## [YOUR INSTRUCTIONS]
Only the number is needed: the count of lines in the records with the word "agent".

## [LISTED ENTRIES]
----

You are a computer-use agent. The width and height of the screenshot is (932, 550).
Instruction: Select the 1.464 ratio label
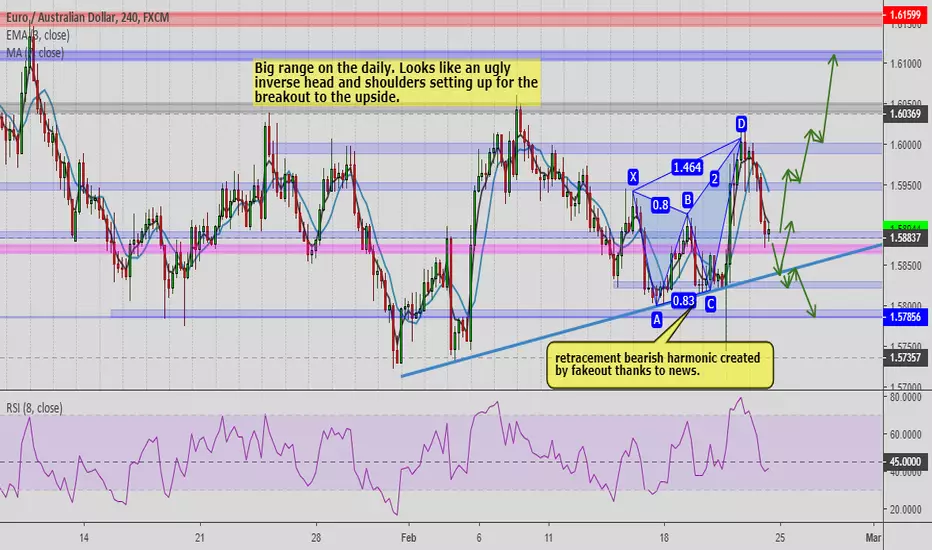[687, 168]
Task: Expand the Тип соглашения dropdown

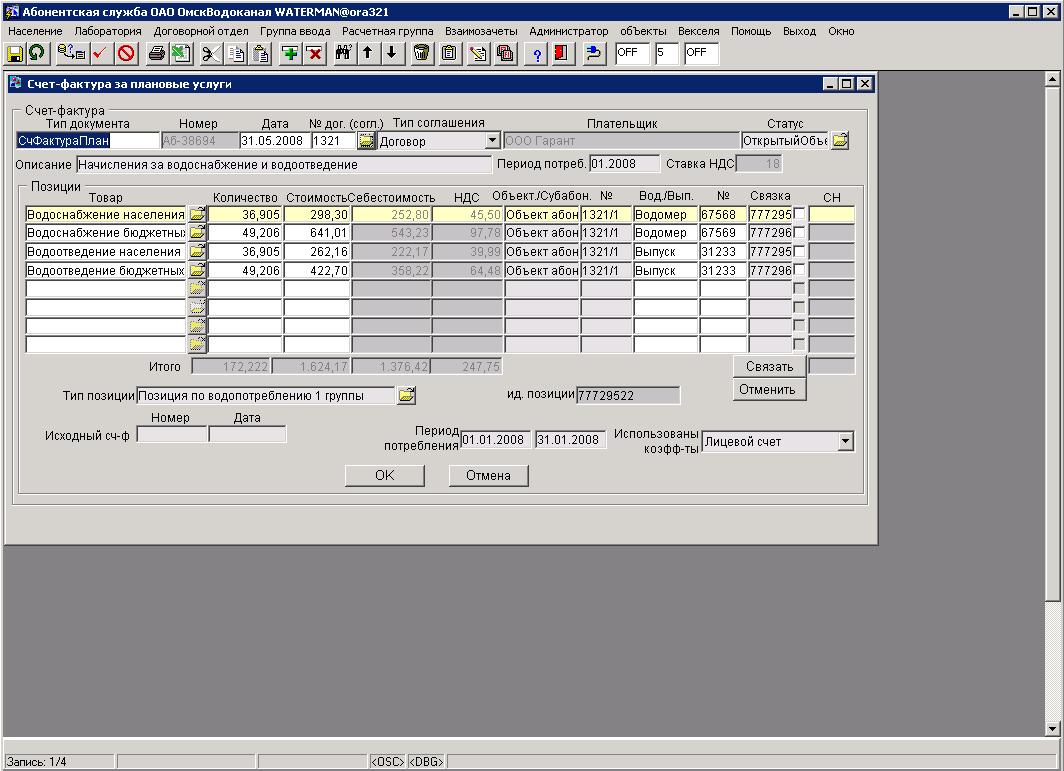Action: pyautogui.click(x=492, y=141)
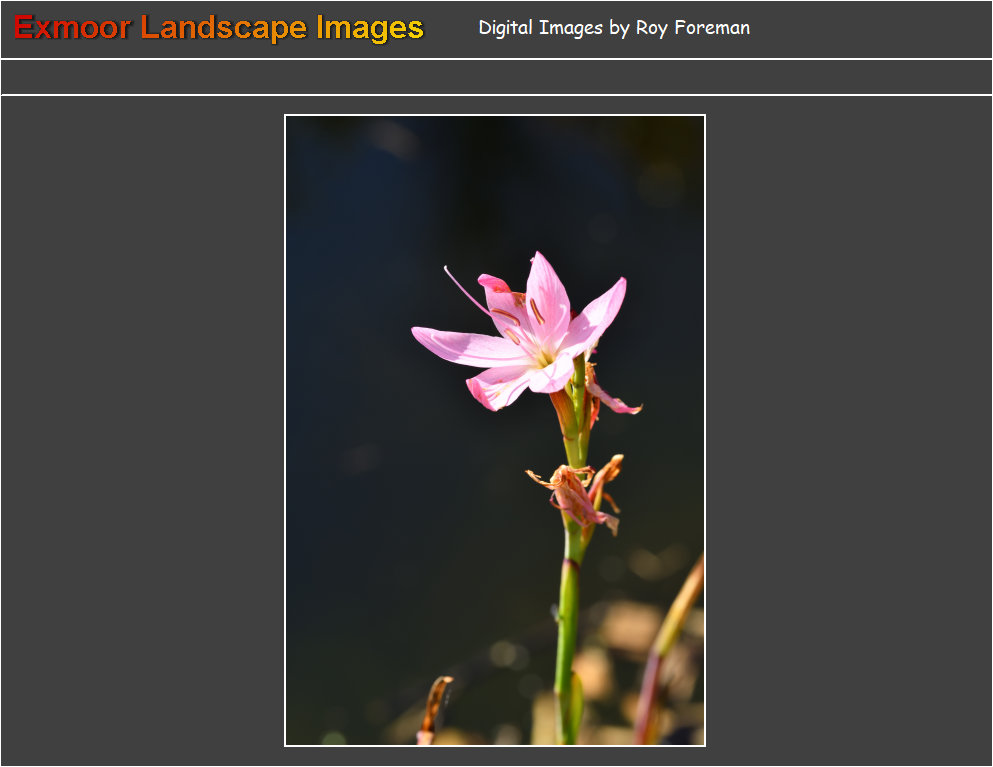This screenshot has height=767, width=993.
Task: Click the empty navigation strip below the header
Action: (x=496, y=77)
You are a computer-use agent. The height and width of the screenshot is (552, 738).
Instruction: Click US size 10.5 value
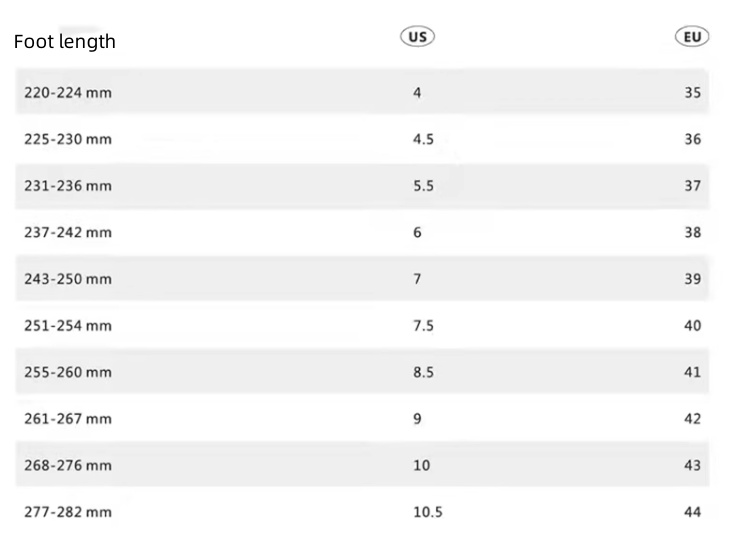(427, 512)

----

## [ANSWER FOR THE TASK]
2